Bowles & Wyer

I’ve been using it increasingly, but I never touch it.

Written by John Wyer

That was a quote from iconic designer Milton Glaser, the man who first came up with the ‘I [heart] NY’. Glaser was being interviewed on the subject of use of computers in design. By way of explanation, he went on to say ‘…I’ve been working with assistants who do [use a computer]. And I think it’s a terribly destructive instrument for people at the beginning of their professional life. But I think for people over forty, it’s a great instrument.’
Let’s leave aside the arbitrary age of forty and examine the substantive issue here – are computers good for design? There is no doubt that there are some fantastic software packages available that make computers into very powerful tools. We use CAD (computer aided drafting) packages widely in our office. However, I am a great believer in starting the design process on a drawing board. For me, there is nothing like a large blunt pencil or a fat marker pen and a blank sheet of white paper. Clearly there is a mark-making process going on here, and one should not be side-tracked too much by the drawing itself – although there is something about the smell of marker pens and the squeak of a pen on paper that takes me back. Perhaps that’s it – it’s just my generation? I am old enough to have started designing before CAD. I don’t think that’s all it is though; my feeling is that computers in general and CAD in particular focus attention on detail much too soon. As Milton Glaser put it: ‘The interaction between a sketch and the brain is such that you try something, the brain corrects it, you revise it, the brain corrects it. That dialectic is totally missing from the computer, because as soon as you have an idea, it becomes clear. There’s not enough fuzziness in a computer solution, so you figure it out too early, and what you get is a very well executed ordinary idea.’ I like that.
But what of other programmes, such as Google SketchUp? SketchUp has revolutionised the design process for garden designers. We often use it in the early stages of design, especially for smaller gardens. We generally present the schemes at outline stage in a monotone or chalkline render so that clients do not take them too literally.

Using Monochrome render at the outline stage of design stops clients taking drawings too literally. But curves are more time-consuming in SketchUp so there is a tendency for schemes to be planar.

The ability to be able to produce 3D images quickly, to play around with the bulk and faces of forms, and also to be able to ‘enter’ spaces is invaluable. Nonetheless, the effect on the design process is not all good. Looking through the Garden Design Journal ‘Review of the Year’ over the last few years shows a clear increase in the number of schemes based on orthographic geometry – right angles to you and me. A plethora of white rendered walls, clipped hedges and architectural planting mean that many of the designs look just like their SketchUp models.
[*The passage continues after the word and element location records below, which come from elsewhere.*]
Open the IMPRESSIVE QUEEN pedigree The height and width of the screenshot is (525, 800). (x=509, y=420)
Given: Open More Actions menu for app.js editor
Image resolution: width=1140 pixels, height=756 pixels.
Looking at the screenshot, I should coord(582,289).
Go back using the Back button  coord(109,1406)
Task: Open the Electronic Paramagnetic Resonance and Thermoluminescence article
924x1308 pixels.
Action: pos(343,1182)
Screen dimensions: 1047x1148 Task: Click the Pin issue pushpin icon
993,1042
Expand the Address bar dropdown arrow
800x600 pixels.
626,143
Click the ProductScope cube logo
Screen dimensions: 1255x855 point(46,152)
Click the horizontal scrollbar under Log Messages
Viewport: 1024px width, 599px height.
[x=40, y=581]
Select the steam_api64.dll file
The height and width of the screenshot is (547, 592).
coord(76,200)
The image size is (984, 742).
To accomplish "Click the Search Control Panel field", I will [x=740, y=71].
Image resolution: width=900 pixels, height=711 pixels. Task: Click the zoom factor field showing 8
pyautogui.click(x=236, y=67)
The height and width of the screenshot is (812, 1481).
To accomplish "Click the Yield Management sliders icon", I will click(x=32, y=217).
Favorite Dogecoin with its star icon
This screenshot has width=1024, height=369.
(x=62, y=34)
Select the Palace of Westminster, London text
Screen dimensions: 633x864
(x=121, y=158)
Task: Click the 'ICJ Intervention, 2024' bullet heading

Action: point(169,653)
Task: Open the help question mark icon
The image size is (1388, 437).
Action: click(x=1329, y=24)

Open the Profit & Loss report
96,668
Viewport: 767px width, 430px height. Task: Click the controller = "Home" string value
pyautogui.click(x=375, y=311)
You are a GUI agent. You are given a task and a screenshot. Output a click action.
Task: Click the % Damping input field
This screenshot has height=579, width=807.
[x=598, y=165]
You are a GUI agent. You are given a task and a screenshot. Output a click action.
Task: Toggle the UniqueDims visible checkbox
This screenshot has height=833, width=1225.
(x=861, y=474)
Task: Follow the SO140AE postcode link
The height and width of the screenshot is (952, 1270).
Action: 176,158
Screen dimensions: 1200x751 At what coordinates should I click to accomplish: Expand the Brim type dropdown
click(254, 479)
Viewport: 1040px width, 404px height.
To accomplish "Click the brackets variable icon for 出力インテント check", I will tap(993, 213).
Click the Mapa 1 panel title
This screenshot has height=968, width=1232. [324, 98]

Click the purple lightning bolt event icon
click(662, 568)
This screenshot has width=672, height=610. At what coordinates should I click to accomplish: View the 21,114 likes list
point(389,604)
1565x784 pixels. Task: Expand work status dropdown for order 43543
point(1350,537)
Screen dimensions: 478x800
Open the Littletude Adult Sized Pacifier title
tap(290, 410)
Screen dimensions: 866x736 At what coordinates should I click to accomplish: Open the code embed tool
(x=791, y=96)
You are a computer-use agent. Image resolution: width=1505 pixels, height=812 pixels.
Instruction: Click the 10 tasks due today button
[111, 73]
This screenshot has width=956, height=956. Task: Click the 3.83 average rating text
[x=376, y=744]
Funny that. SketchUp doesn’t really do free forms and curves quite so easily.
Finally, once it is all designed, which is best: hand drawn perspectives or CGIs? To be honest, I don’t know the answer to this. Both get me excited. We use a rendering programme called Shaderlight, sold in the UK by ArtVPS. This is a truly brilliant programme, producing almost photo-realistic renderings from 3D input (like SketchUp) quickly, easily and cost effectively.

Some rendering packages can produce sophisticated images quickly and easily

We find it works particularly well for roof gardens and courtyards. For bigger gardens it does sometimes struggle. However, not all clients like this look. We recently had two presentations on the same day. One client (Russian, roof garden in central London) absolutely loved the drawings. The second (architect, garden in Hampstead) hated them and wanted hand drawings. There is no doubt that really good hand sketches are a delight. So for the moment at least, we will keep doing both…

Pencil sketches have a charm all of their own.